北海道電力と道は15日、「ほっかいどう企業の森林づくり」事業に関する協定を締結した。北電は創立70周年記念事業として、道民の森・神居尻地区「水源の森」(当別町)で今年度から向こう10年間、植樹や育樹などを行う。
「企業の森林づくり」事業の協定は2007年度からスタート。道が社会的な貢献を希望する企業と森林所有者の橋渡しを行い、道内の森林整備を行うのが狙い。今回の北電との協定が55件目。
北電では今後10年間、神居尻地区で森林再生、水源涵養(かんよう)機能の回復・維持、生物多様性の保全を目的とした植樹・育樹を行う。植樹は3ヘクタールにわたり、シラカバやミズナラなど6000本を予定。また、道立北の森専門学院と連携し、将来の森林づくりを担う人材の育成も支援する。

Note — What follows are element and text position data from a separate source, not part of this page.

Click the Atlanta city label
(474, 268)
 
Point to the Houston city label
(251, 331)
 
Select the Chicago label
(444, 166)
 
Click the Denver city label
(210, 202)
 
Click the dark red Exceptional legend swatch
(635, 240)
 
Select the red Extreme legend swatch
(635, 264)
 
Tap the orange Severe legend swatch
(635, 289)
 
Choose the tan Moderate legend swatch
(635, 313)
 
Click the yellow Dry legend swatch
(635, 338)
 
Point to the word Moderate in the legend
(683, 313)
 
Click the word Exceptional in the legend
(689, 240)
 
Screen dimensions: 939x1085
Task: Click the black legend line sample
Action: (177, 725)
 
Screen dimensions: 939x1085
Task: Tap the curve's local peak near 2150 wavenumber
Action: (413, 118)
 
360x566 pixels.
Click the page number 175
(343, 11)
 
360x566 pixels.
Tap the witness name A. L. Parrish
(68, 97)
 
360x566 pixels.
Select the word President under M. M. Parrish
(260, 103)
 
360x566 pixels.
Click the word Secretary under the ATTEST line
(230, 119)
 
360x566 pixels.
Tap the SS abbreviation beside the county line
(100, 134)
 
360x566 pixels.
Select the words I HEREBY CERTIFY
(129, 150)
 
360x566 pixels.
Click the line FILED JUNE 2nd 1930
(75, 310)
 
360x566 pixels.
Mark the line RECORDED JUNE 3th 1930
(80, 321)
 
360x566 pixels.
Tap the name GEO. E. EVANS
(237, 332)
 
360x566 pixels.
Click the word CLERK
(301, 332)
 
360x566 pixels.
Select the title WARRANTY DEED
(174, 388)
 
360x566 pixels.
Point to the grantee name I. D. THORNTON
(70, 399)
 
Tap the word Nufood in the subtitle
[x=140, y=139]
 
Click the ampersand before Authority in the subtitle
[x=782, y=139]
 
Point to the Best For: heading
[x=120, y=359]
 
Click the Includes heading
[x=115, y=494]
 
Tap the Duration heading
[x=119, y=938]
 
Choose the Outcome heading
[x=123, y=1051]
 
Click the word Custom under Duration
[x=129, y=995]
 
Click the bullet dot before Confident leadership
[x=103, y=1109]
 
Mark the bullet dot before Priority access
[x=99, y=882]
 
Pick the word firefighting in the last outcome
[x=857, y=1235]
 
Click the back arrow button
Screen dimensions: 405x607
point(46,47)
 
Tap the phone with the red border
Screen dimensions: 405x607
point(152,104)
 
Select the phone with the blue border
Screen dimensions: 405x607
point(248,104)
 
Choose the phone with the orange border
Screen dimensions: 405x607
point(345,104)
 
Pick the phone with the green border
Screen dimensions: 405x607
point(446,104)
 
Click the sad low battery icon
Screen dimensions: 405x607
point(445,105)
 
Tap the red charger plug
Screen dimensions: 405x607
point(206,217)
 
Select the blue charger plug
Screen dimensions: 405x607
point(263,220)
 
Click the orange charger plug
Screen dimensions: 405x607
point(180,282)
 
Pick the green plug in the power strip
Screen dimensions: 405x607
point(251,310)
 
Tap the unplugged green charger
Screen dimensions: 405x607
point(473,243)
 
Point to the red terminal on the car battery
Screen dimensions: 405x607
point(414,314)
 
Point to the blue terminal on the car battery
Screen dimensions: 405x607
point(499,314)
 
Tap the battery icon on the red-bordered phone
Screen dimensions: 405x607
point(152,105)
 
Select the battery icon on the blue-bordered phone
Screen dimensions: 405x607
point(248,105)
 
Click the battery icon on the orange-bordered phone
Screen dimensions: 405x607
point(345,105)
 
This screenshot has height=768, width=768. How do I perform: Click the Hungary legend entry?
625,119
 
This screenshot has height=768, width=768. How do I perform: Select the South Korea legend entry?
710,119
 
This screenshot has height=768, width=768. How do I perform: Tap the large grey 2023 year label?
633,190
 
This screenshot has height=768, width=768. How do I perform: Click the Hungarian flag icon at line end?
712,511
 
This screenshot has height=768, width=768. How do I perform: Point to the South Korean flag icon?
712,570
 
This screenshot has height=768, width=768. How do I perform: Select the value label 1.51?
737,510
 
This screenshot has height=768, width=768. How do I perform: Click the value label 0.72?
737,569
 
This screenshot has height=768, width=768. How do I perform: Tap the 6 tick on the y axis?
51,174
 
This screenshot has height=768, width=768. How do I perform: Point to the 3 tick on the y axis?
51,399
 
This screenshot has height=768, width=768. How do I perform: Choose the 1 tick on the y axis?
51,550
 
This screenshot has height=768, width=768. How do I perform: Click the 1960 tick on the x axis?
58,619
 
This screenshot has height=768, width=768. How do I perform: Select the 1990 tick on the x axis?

道庁で行われた調印式には、藤井裕社長と鈴木直道知事が出席して木製の協定書にサイン。知事は「本道では2050年までに温室効果ガスの排出量実質ゼロを目指す『ゼロカーボン北海道』の実現を目指す取り組みを進めている」と説明。「この吸収源の確保に向けた森林の適切な整備は喫緊の課題」と強調し、「適切な整備と担い手育成確保の両面で、力添えをいただけることは大変心強い」と話した。
藤井社長は「創立70周年を迎えた北電グループとして、微力ながら貢献できれば」と協定締結の趣旨を紹介。「グループとしてESG(環境・社会・ガバナンス)を重視した経営を進め、北海道の皆さんと共に新たな価値を創り上げる『共創』の考え方に基づき、ゼロカーボン北海道など社会的な課題解決に尽力していきたい」と述べた。